The Ride With No Name » My buddy Brad puts on this great social ride starting from Downtown LA’s Arts District every month. A nice way to see the city, with friends on two wheels. Meet at Hewitt & Traction at 8pm.
Bike Fetish Day » Now in its 6th year, the community-building, creativity-inducing, bike-fetishizing block party in Brooklyn is at it again. Lots of contests, goldsprints, live bands, food/drink, exhibitors and general fun. On Havemeyer between Grand and Metropolitan from noon to 6pm.
Cynergy Goldsprints » Vomit-inducing goldsprints, food trucks and beer at Cynergy Cycles in Santa Monica. Races start at 7pm.
Mash Tour Of California Race » A fixed-gear only alleycat to commemorate Mash SF’s Tour Of California last year. Free to race. Meet at Echo Park Lake at 4:30pm. The race will probably end at Project Space for the Mash exhibit below.
Matrix Track Cup » The Superdrome’s big omnium event in Frisco, TX and the season opener of the 2010 American Track Racing Association’s National Championship Series. Juniors and Masters race at 3:30pm. Elites race at 6:30pm. This is part of the Superdrome’s May Fest weekend (last item in this post).
Revisit Mash Tour Of California » A retrospective exhibition of Mash SF’s journey to crash the 2009 Amgen Tour Of California on track bikes. The exhibit will showcase documentation from the 750-mile experience, including a new short film and behind-the-scenes photography, and a display of artifacts from the tour, such as road-worn bicycles, a torn kit from the 2009 Tour and more. At Project Space from 6pm to 10pm.
Torneo De Bike Polo » Chilean bike polo tournament held in the velodrome at the National Stadium. Advertising a full 13 hours of game play for competitors.
VeloCity Tour 2010 - Chicago » Messengers and urban riders race at Washington Park Velodrome in Kenosha, WI. Top messenger will win airfare to the 2010 Cycle Messenger World Championships in Guatemala.
AfriCat Benefit Race » Oakland alleycat race to benefit a charity program sending bikes to disadvantaged communities in Africa. Come out and race for a good cause. Mosswood Park at 12pm.
Tubesteaks Under The Stars » Lots of fun stuff planned for this day-long Bicycle Kitchen fundraiser including a “not-an-alleycat” race, a screening of Rad and a lot of hot dogs. It all starts at noon at LA’s Bicycle District.
Amgen Tour Of California » The final stages of Cali’s big race including Individual Time Trials in LA on Saturday and a circuit course on Sunday through Thousand Oaks.
Bicycle Film Festival Memphis » Celebrating their 10th year, the festival of independent bike-themed movies hits Memphis, TN. Check the schedule for film showings and look out for other events like alleycats and block parties.
European Cycle Messenger Championships » Expect a weekend full of races, parties, polo, goldsprints, trick comps and more bike fun they way Europeans know how to bring it.
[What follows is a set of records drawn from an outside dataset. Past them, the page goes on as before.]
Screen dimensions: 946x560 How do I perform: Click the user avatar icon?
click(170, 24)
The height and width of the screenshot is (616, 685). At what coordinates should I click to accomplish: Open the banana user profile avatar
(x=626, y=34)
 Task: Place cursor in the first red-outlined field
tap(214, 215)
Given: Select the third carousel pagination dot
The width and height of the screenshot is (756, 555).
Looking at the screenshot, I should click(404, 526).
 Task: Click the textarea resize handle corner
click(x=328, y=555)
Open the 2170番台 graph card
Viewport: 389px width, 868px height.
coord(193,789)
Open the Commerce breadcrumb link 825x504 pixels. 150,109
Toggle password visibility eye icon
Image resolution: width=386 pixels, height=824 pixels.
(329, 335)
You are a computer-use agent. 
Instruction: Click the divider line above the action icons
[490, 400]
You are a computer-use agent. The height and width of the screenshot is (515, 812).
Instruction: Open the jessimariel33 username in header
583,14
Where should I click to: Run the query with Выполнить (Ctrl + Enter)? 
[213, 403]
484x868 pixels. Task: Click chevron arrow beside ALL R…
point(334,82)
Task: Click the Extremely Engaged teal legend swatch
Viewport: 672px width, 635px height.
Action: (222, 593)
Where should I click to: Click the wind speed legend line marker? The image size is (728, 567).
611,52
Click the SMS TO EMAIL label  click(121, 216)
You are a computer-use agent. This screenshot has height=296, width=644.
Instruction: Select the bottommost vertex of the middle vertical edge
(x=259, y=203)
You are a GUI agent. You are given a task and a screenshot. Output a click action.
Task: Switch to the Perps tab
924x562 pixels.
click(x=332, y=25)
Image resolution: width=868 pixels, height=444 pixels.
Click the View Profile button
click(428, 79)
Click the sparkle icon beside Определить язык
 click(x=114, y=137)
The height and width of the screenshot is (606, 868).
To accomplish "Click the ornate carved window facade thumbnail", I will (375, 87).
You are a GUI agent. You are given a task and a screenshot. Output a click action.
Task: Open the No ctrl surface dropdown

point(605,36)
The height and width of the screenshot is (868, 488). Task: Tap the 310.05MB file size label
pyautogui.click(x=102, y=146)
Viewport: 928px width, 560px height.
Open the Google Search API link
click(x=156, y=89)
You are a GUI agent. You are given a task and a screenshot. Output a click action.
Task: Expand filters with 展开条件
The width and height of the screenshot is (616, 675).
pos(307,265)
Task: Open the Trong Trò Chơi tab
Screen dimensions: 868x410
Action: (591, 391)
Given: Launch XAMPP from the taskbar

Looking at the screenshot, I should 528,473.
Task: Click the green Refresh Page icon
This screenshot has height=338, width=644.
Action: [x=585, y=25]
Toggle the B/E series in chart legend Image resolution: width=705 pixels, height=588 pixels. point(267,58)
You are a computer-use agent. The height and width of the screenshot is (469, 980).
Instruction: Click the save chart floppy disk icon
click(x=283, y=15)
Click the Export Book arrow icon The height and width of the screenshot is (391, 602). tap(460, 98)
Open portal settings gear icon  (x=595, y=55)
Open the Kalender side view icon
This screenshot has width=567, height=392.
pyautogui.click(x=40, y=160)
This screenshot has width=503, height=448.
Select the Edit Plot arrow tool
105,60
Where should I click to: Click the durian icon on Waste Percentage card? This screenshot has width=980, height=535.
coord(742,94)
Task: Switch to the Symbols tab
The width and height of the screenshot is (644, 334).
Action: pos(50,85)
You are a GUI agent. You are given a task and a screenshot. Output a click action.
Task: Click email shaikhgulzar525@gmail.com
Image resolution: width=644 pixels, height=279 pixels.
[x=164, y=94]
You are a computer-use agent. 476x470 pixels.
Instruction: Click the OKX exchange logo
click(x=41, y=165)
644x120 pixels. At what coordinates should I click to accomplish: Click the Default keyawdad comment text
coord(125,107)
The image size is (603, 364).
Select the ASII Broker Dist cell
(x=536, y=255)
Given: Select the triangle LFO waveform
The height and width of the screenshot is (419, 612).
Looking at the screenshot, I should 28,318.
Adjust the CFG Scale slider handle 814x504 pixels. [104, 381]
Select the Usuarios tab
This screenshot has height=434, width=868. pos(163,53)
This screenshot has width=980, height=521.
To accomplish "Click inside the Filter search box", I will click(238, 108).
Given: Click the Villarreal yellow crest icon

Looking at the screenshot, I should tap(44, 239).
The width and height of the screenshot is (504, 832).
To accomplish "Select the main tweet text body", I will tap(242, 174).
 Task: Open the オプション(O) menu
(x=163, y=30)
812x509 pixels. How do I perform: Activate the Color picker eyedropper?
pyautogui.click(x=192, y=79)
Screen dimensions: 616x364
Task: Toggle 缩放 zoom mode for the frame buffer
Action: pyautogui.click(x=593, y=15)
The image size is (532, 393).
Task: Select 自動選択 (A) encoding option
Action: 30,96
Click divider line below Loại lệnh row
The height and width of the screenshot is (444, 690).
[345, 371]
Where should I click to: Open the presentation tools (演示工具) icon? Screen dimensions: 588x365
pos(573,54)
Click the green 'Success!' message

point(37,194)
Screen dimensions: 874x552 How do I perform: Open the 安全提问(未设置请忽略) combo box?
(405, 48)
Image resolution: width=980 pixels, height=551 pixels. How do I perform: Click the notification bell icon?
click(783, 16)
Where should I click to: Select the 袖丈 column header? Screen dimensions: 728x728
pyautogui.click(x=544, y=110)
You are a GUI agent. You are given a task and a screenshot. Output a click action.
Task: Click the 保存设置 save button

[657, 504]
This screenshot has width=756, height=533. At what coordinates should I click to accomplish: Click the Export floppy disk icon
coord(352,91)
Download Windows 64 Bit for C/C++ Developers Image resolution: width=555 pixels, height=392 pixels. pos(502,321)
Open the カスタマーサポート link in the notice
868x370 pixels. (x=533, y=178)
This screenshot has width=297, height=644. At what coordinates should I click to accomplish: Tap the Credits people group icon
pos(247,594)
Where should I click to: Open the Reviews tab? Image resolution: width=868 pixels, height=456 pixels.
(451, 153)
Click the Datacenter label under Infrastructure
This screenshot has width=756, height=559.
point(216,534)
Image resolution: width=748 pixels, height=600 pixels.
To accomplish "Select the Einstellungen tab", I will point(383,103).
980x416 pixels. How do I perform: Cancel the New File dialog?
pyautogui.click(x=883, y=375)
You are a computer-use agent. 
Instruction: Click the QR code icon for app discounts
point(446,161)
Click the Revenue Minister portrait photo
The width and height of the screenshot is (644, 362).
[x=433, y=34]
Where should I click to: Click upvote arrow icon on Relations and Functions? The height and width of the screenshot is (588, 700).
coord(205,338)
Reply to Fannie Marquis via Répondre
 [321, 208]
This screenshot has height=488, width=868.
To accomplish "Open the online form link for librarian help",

In Budapest, Hungary all weekend long. Check the schedule for specific event info.
Midwest Bike Polo Championships 8 » Big polo tourney in Minneapolis. Expect teams from all over the Midwest to show up for this one. At Dunwoody College from 10am to 8pm on Saturday and Sunday.
Superdrome May Fest » Three days of racing at the Superdrome in Frisco, TX with a $5,100 weekend purse. Point Series Omnium on Friday night, Matrix Cup on Saturday and Speed Race Sprint Tournament on Sunday. Gonna be awesome!
“You see a lot of successful road athletes having a background in track. They are moving away from it, just like me, because the program has changed.”—Shelley Evans on transitioning from track racing to the road in an interview with VeloNews.
It’s a pretty cool photo essay and worth checking out even if the captions are written for total newbs. I hope this major media coverage helps to bring more people out to the velodrome. Like Felipe Buitrago (pictured) who was riding fixed as a messenger for years before getting into track racing, maybe they’ll see how easy it is to get started (and become addicted).
“On the track you build up to become better and better from a junior and suddenly you win big races and you do that for a while. It’s totally the same [on the road] - you come from zero. That’s the best thing about being a sportsman. Winning is not the only motivation, there is also the process of improving and being on the road to the top. When you look back, those are the best moments; not necessarily crossing the line in first position or having a lot of people cheering for you, but making those steps.”—Theo Bos on riding in this year’s Amgen Tour Of California. He finished fourth in yesterday’s stage.
Travis Smith, Christopher Sellier and Angel Pulgar on the podium for the Men’s Kilo TT.
Results are in from the Pan American Track Championships which took place in Aguascalientes, Mexico last week.
The Colombians definitely ruled the competition, bringing home 17 medals with 7 of them being the Gold variety. They are evidently developing some fine athletes and just might be a country to watch for at the next Worlds.
I also want to give a shout out to Canada's Travis Smith for a great performance in the Sprint and the Kilo earning him a Gold and Silver medal in each event respectively.
Aguascalientes Velodrome is definitely proving to be a fast track. Just take a look at those Kilo times! I hope that I get a chance to visit some day…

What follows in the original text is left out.